7th May 2012

Sex tips: tried, tested, rejected

You’ve read them in Cosmo and Men’s Health, now see if they really work

Wander into your local newsagent and at every turn you’ll be confronted by magazine covers, on both women’s and men’s mags alike, with the same old tag-lines ‘Top sex tips’, ‘How to drive him wild’, ‘Make her orgasm seventeen times’…etc etc. Even Lifestyle’s own Emilia Hazel has proposed her own bedroom advice (“turn your partners body into a homage to your favourite Domino’s topping” if you remember rightly).

Cosmo and Men’s Health are the most renowned so I have kindly volunteered my time and  manhood to put to put some of the best to the test.

1. More Magazine’s Position of the Week: The head rush

Missionary with a twist. Dangle your partner off the edge of the bed so that her head hangs free. The blood rush to her head will transport her to orgasmic heights she’s never reached before.

In practice: It felt like I was shagging a headless corpse. She looked uncomfortable and unusually pink. We were concentrating too hard on not causing injury that nobody reached orgasmic heights of any kind.


2. Men’s Health Position Master: Reverse cowgirl 

The cowgirl position (her on top) but in reverse (backwards), obviously. You’re in for one hell of a ride.

In practice: As much as I worship the female form seeing my girlfriend attempt to angle herself on to me with her derriere in the air was both awkward and unflattering for everybody. Granted, it gets good but just be prepared for a bit of “to me, to you” à la the Chuckle Brothers before you begin.


3. Men’s Health: Blow bubbles

Take a swig of champagne before going down, then use your tongue to swirl the bubbles around her clitoris. Nerve endings react to bubbles. In a very good way.

In practice: I’m on a student budget so had to make do with Sprite, I figured it’d have the same effect. This just caused a mess. Instead of “swirling it around her clitoris” most of it ended up dribbled down my chin. How was I meant to do direct it? With a straw or spurting it out like a fountain? Sugary products should be kept away from the vaginal area at all times or else instead of an orgasm she’ll end up with thrush


4. Cosmo: Mutual masturbation

Watch porn and masturbate together.

In practice: Pretend you can’t navigate yourself around a porn site in 30 seconds, find the video you watched the other day and avoid eye contact with your girlfriend as you awkwardly put your hands down your trousers. I don’t know why you’d do this when you could just have sex?

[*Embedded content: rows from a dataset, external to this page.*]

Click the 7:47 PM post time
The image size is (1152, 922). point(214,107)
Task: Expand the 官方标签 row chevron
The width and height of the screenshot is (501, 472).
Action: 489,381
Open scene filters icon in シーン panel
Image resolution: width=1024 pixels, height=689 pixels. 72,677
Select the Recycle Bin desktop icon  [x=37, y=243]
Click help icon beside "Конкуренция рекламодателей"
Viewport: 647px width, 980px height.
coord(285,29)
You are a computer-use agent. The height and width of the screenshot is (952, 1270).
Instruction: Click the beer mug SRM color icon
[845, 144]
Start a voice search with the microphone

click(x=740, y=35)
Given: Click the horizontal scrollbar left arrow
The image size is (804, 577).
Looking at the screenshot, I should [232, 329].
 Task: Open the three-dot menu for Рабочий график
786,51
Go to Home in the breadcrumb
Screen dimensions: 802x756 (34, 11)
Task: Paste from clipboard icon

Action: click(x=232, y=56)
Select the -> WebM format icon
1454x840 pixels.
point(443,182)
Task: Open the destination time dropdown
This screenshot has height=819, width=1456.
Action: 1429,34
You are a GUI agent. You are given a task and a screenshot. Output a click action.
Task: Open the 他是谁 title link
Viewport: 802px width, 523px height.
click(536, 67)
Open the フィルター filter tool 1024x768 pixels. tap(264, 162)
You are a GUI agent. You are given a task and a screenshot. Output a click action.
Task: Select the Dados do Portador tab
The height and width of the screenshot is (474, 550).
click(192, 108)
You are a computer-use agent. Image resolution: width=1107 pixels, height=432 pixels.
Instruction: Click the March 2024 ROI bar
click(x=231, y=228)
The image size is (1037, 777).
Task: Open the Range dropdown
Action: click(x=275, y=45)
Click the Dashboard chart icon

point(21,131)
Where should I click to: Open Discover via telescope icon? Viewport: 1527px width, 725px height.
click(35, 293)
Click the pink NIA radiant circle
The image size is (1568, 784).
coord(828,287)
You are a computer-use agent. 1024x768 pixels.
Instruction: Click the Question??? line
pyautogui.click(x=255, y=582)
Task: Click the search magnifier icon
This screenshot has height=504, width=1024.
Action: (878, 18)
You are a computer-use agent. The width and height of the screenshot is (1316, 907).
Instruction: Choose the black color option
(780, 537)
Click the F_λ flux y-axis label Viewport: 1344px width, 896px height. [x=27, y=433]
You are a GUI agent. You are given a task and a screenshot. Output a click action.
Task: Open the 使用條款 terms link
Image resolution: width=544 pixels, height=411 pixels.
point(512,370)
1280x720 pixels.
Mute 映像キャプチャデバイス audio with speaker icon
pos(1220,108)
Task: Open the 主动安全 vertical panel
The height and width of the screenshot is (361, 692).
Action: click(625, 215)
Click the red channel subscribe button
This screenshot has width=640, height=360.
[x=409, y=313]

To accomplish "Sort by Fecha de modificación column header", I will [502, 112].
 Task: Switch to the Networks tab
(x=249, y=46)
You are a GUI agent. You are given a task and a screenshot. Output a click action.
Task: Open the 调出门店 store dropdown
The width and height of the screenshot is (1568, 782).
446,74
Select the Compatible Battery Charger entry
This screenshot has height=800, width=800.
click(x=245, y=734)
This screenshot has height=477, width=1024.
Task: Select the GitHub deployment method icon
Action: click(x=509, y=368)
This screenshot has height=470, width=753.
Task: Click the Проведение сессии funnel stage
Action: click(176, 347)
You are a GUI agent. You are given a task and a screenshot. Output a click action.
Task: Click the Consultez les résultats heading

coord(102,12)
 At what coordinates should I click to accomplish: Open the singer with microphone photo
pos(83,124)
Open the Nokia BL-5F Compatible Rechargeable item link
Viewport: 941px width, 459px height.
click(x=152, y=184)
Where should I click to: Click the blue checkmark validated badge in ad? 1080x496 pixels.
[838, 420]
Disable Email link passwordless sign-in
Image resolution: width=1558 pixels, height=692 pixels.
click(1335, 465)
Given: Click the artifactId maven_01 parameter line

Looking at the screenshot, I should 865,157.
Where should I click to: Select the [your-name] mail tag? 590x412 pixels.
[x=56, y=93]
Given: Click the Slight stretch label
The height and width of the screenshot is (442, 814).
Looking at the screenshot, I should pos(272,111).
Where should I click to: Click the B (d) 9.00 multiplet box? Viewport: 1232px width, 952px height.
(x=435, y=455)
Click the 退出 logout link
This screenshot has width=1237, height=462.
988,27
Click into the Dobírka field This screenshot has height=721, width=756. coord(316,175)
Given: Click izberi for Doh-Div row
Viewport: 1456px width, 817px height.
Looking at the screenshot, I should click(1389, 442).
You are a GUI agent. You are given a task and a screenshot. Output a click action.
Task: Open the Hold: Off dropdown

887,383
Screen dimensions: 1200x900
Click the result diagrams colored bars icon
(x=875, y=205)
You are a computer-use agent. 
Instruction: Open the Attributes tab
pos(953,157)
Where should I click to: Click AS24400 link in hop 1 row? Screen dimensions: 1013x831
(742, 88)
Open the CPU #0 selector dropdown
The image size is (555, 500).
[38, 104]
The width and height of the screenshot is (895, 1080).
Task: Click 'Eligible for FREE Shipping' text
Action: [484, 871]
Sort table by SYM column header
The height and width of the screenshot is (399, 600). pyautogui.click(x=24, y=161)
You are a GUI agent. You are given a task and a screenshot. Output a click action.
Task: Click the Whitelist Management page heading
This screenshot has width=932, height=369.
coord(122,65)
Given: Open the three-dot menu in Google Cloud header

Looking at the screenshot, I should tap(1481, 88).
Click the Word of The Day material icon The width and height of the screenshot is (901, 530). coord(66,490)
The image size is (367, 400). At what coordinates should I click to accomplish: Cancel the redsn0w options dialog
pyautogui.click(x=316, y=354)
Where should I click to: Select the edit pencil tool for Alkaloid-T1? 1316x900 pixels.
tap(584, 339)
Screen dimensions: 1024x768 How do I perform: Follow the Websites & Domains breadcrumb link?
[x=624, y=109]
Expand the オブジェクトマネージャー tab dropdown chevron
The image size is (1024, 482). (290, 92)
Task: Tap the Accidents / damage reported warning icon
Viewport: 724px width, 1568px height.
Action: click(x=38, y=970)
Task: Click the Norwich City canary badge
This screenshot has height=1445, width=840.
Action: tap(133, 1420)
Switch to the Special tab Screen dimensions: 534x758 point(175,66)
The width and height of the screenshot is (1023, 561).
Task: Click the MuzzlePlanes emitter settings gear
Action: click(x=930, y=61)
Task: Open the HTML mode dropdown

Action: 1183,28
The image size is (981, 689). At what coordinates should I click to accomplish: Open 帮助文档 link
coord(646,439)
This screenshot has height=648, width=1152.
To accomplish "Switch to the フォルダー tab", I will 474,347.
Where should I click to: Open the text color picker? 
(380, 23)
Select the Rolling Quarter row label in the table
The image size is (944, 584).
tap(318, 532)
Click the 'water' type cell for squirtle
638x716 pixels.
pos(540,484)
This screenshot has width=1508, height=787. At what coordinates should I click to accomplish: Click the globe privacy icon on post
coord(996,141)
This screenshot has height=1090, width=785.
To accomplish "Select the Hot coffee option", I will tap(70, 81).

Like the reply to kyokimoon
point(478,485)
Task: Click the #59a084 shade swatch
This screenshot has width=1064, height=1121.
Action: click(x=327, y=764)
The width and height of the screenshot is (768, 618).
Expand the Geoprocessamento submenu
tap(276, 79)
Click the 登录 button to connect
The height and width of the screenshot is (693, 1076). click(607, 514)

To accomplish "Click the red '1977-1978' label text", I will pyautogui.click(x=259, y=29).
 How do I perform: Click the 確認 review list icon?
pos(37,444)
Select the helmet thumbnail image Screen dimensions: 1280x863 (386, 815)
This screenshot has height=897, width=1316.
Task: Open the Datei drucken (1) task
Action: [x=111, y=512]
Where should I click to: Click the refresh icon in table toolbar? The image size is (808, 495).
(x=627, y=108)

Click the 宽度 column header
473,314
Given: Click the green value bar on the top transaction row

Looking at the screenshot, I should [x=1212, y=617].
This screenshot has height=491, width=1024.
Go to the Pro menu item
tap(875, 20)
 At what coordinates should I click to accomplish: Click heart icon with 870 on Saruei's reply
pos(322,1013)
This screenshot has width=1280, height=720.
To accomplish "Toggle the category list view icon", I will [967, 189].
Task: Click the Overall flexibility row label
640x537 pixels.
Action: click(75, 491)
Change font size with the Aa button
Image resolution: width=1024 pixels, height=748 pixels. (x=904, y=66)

5. Lifestyle’s Emilia Hazel: Alternative role play

Ever feel like you’ve wasted your money on all those BOP outfits? Why not indulge in those fantasies you never knew you had

In practice: My girlfriend went out with friends dressed as mimes, she went the whole hog painted face and all. When she got home, she stumbled into my room and instead of washing her face and changing out of her stripy attire we thought we’d give the alternative fantasy suggestion a go.

The events that followed are ones I’ll never forget. What started off as fun and mysterious transpired into odd and bemusing. I had to stop her when she began to mime blowing up a balloon like a Parisian street act. Her embarrassment continued when we awoke to a bed-spread smeared with face paint and white gloves thrown half way across the room from her impromptu strip tease.